Contact Form

Do you have any memories of Bob Hope you'd like to share? Or thoughts about his life and remarkable career? We are currently designing a separate page to post readers' comments and we'd like to include yours.
Thanks for your memories!
Hope in Tragedy
I made Bob Hope laugh! Although my aspirations through adolescence and beyond, focused
more on being a cartoonist than trying to move into the spotlight of stand-up comedy. I did
make Bob Hope, one of the funniest comedians of our time, laugh. Humor can serve as a
tremendous comfort in the aftermath of tragedy. Of course, the timing has to be right and the
humor must be appropriate. It was tragedy that brought the great comedian to Wichita State
University.
It was a beautiful Fall day in October of 1970 when two planes carrying Wichita State University
football players, coaches, and supporters began to make their way over the Colorado Rockies on
their way to Provo, Utah for a game with Utah State. The pilots of the respective planes chose
two separate passes for the flight through and over the mountains. One plane made it safely to
its destination. The other plowed into a mountainside just outside of Denver, killing 31 aboard.
The ill-fated plane carried the first string players of the football team, the head coach, the athletic
director, the trainers and supporters of Wichita State University.

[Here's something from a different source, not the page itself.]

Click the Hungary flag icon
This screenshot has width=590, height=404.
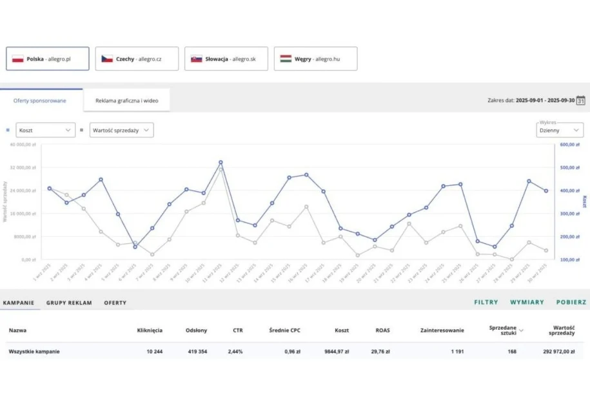(286, 59)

It has been over 40 years since I first heard the news of the crash but many things about that day
and the days that followed stand out in my mind as if it were yesterday or last week. I was on
the Track Team at WSU and had walked onto the football team for one year. After that year, the
Track Coach encouraged me to stay with the sport for which he had recruited me. I obliged him.

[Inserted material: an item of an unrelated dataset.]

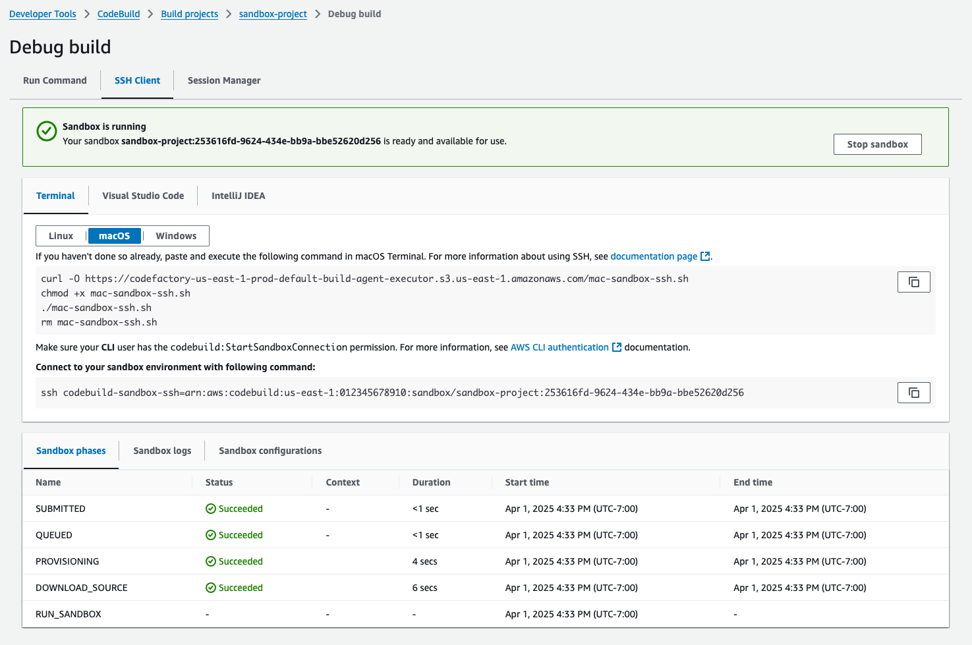Click the Succeeded status icon for PROVISIONING phase
This screenshot has height=645, width=972.
coord(210,561)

With my exposure to Wichita State athletics and my time on the football team, I knew most
everyone who lost their lives on that mountainside in Colorado. Some were very close friends.

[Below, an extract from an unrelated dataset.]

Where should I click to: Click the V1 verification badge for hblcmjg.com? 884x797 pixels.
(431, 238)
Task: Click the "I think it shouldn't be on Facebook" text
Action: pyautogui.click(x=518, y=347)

A tragic event! And, this was an especially grievous time for the families of the victims.
This is what brought Bob Hope to Wichita. He served as the emcee for an event called “The
Night of Stars” when several well-known celebrities came to Wichita to participate in a fund
raiser for the families of those who perished in the plane crash. I loved Bob Hope and have seen
most of the movies that showcased his love-hate relationship with Bing Crosby in the “Road
to…” films. In one of their early movies, two endings were filmed in which each of the leading
men ended up with Dorothy Lamour. Cinema goers were polled and overwhelmingly chose
Bing Crosby. Bob Hope was really annoyed with the result and got back at Bing by constantly
reminding him that he wore a toupee. Hope later said the greatest acting performance he ever
gave was smiling when he served as Emcee while Bing won his Academy Award for playing a
priest in Going My Way (1944).
On one very average day in Wichita, Kansas, as I had just finished dressing for Track practice
and was making my way through the tunnel connecting the locker rooms to the Field House,
I had no idea what awaited me. There was an extraordinary crowd of people backed up in the
tunnel as we were shoulder to shoulder trying to make our way out. Another stream of people
was trying to make a way into the tunnel. I asked what was going on. Someone headed the other
way said, “Bob Hope is making his way back to a dressing room.”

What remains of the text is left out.